I've covered a lot about getting home from the hospital and social services getting involved. Obvously whilst we was dealing with social services we was also trying to adapt to life with post natal depression. The day after getting home from the hospital I had a home visit booked. It was my first 1-1 setion doing baby massage. It was mentioned at the hospital cancelling this appointment. But I hate hate hate being a let down. So I went ahead and kept the appointment. When the massage lady arrived (tina), she had already been contacted by my midwife. So she new exactly what had happened and we didn't end up doing baby massage. She became another person to help me and was a great support. After many appointments we completed the massage course. And our friendship grew and grew. One say she would turn up and id be in my pjs minus my bra and another day id look like a super model. Pmsl not a super model but at least a 7/10. She went with the ups and downs. The laughing and crying. By the time we completed it I was in a much better place.
During our first appointment I was on and off the phone. The crisis team were trying to sort out my medication and social services wanted to make an appointment to visit us at home. My first prescription I was given 50mg of sertraline and diazepam, which is to be taken at times when thoughts get to much. Such as I am getting an intense urge to end my life or my imagination has run wild. Eventually I have become less dependent on diazepam and the sertraline has been upped and downed over time. The most I was on was 150mg.
In regards to social services I couldn't make an appointment with them for a week or so because we had a trip to Newcastle booked. To go and she shauns sister. We was unsure if to go or not. Because nobody new about our situation and I couldn't imagine living in somebody else's house whilst living in such a dark world mentally, and being miles from home. But we went. And I think its the best thing we could have done. To be away in such a lovely environment on the beach and with good company. We made footprints in the sand and lottie had her first paddle in the sea. Which was FREEEZING but lottie being lottie didnt mind one bit. I had a heavy heart but the smile I was wearing was not as forsed as it had been. I didn't have any self doubt or intense anxiety. I never said I though I wanted to end my life, which made a massive change.

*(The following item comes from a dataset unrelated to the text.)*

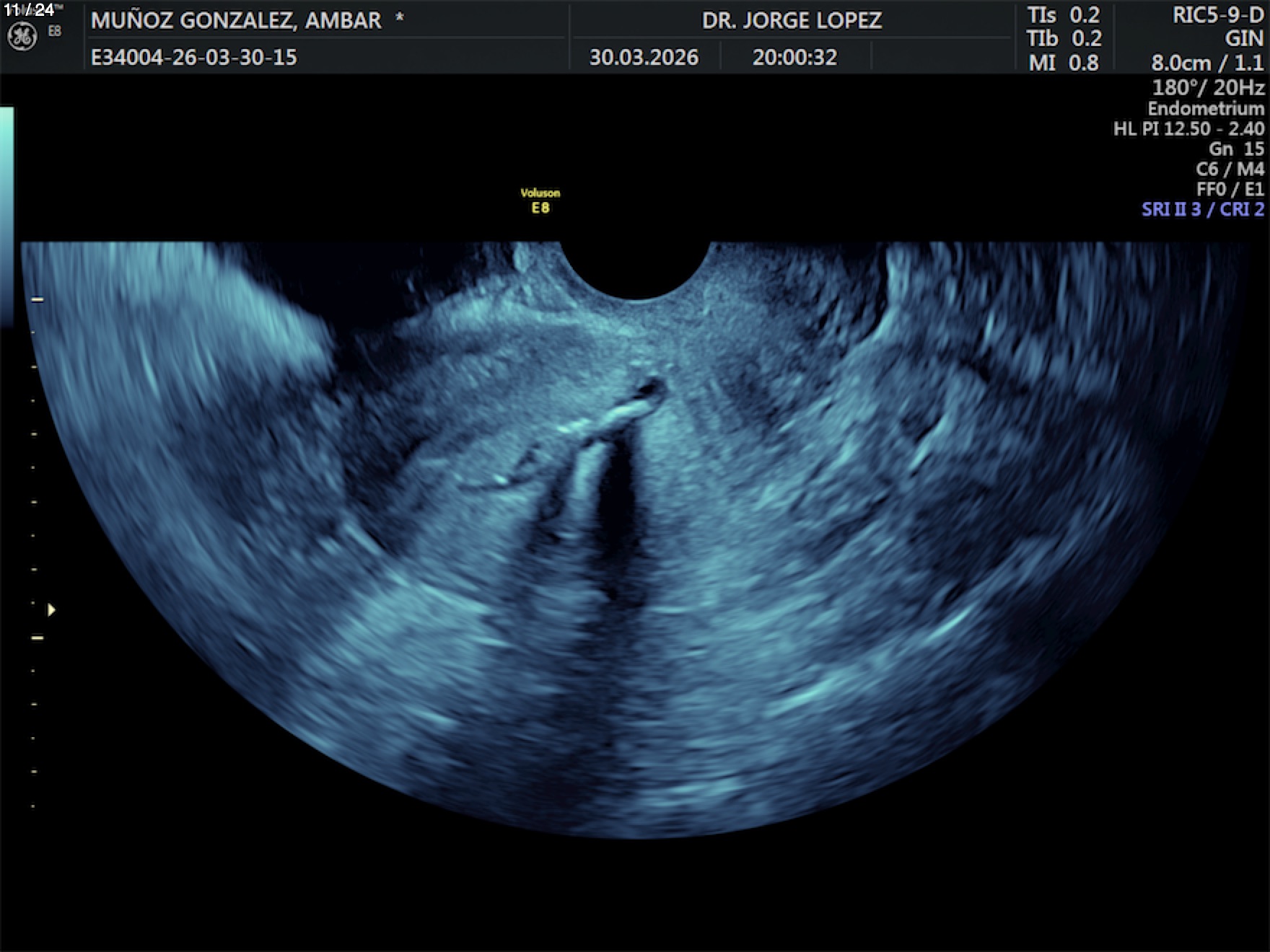
Task: Click the exam date 30.03.2026
Action: [x=644, y=58]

When the day came to go home I didn't want to go. I knew we had to return to my first meeting with a therapist, and being an outpatient at a mother and baby unit. And I had the visit from social services. As we got closer and closer to home I felt my mood dropping with each mile.
In my next blog I will fill you in on how I become to have several professionals helping me with my illness. How the question was asked if I wanted to be placed on the mother and baby unit as I found myself ill again.
Its time for me to go now I have a bubble bath ran, and I want to perv on my new curtain rail.
UPDATE Or maybe not perv on the rail. I just checked progress and one of the drilled holes is to big for the screw. So now I have no curtains or rail and a huge hole above my patio door.